A BENCH dedicated to the memory of D-Day planners has been removed from a green in Grays to avoid it being lost when the council extends its offices.
The £10million plan to expand the council offices has been hailed by the Conservative administration as the key to regenerating Grays but critics have called it a “vanity project” and urged the council to rethink.
One of many concerns is that the offices will be extended across Mulberry Square – a small park that was home to a bench which has been dedicated to the planners of D-Day.
It was also the site that prime minister Boris Johnson laid flowers in tribute to the 39 people who lost their lives in the back of a lorry last year.
In an effort to preserve some of the historic importance of the site, a group of Labour councillors had the bench relocated to Kilverts Field and held a ceremony over the weekend to rededicate the commemorative bench.
The ceremony was held on Saturday and organised by Councillors Tony Fish, Martin Kerin and Jane Pothecary in partnership with the Seabrooke Estate Residents Association.
Mr Fish said: “I’m honoured to be able to be part of this ceremony where we are remembering the sacrifice made by previous generations to preserve the freedoms we cherish today, and to mark the resting and preservation of an important and well-loved local landmark which is a symbol of that sacrifice”

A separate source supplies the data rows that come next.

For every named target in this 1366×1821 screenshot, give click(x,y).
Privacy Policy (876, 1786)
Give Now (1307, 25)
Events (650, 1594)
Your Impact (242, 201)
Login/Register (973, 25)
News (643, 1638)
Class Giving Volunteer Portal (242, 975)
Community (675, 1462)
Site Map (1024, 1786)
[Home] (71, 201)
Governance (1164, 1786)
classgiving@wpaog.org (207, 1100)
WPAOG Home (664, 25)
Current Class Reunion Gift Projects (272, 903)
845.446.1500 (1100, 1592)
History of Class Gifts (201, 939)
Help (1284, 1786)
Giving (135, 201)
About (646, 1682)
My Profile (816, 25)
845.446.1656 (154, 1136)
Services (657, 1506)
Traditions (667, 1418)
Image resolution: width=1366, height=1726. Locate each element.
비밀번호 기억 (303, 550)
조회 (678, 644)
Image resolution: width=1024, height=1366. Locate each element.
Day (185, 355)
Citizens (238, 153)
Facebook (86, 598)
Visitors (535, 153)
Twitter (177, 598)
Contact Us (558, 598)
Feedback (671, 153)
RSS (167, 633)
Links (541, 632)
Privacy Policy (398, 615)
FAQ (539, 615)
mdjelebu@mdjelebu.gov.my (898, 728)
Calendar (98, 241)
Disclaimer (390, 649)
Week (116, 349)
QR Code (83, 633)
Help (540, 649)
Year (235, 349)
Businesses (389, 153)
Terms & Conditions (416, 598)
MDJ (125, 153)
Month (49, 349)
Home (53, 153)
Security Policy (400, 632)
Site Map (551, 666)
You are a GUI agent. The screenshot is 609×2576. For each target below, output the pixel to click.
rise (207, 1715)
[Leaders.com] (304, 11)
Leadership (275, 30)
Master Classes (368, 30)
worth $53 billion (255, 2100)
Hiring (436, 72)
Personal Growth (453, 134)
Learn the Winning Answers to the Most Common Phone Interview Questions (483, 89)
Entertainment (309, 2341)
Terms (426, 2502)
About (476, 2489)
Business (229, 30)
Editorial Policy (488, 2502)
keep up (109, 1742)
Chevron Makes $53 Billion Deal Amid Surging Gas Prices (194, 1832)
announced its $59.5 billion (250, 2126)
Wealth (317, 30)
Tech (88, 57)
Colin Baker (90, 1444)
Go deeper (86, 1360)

Richard Suttling, chair of the Seabrooke Estate Residents Association called it a “shame” the bench had to be removed from its original location.
He said: “This bench is out in the open in Kilverts Field so that everyone can sit and think about what if the heroes of the Mulberry Landings of D-Day hadn’t done this for us? These soldiers were people of courage – they believed in the war effort and did their bit for us.”
The council was asked whether it plans to introduce a new dedication in the extended council offices but they did not respond.
Since the plans for the civic offices were revealed the authority has shown some degree of confusion over the Mulberry dedication.
When critics of the civic office place highlighted concerns about the bench, the council claimed there was “no formal record” of the dedication, despite the bench being located just outside of the existing offices.
The dedication took place in 1994 and the name of the park is believed to have come from the term used for artificial harbours that were constructed in Tilbury and used as part of the D-Day invasion.